Re: [analyzer] MallocChecker & checker dependencies

Louis Dionne via cfe-dev
In reply to this post by Louis Dionne via cfe-dev


On 3/26/18 2:01 AM, Alexey Knyshev wrote:
Hi all,

During last few days I was working on std::shared_ptr constructor modeling and trying to understand how path sensitive analysis works. After some time I faced unexpected modelling of Call arguments SVals. Here is the portion of code that caused analyzer behavior that I don't understand:

auto del = std::default_delete<S>();
return std::shared_ptr<S>((S*)malloc(sizeof(S)), del);

The case I observed: first argument SVal is modeled properly and I can get RegionState info from program state (provided by MallocChecker). The second one (del symbol) is unknown (DelSVal.dump() shows me that). On the other hand, the following code doesn't cause such problem and prints '&code{free}' as expected:

const auto &del = free;
return std::shared_ptr<S>((S*)malloc(sizeof(S)), del);

So, the question is: what can cause such imprecise modeling of SVal (Deleter - second constructor arg)?

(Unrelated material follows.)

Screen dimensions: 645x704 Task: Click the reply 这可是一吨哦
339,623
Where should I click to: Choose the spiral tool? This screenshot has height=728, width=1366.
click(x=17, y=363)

"Well," said Owl, "the customary procedure in such cases is as follows:"

1. View the exploded graph in GraphViz (as described in https://clang-analyzer.llvm.org/checker_dev_manual.html#visualizing).
2. Find the top-most node on it that has incorrect or missing info.
3. Does the node have a checker tag at the bottom? If so, find the respective code that adds transitions in the checker.
4. Otherwise see what statement is being evaluated at this node. The code you're interested in lies somewhere within ExprEngine::Visit() for the respective statement kind.
5. Put a breakpoint in the code you've found and debug step-by-step until you see the problem.

Exploded graph is quite overwhelming at first, but it's not as hard as it looks.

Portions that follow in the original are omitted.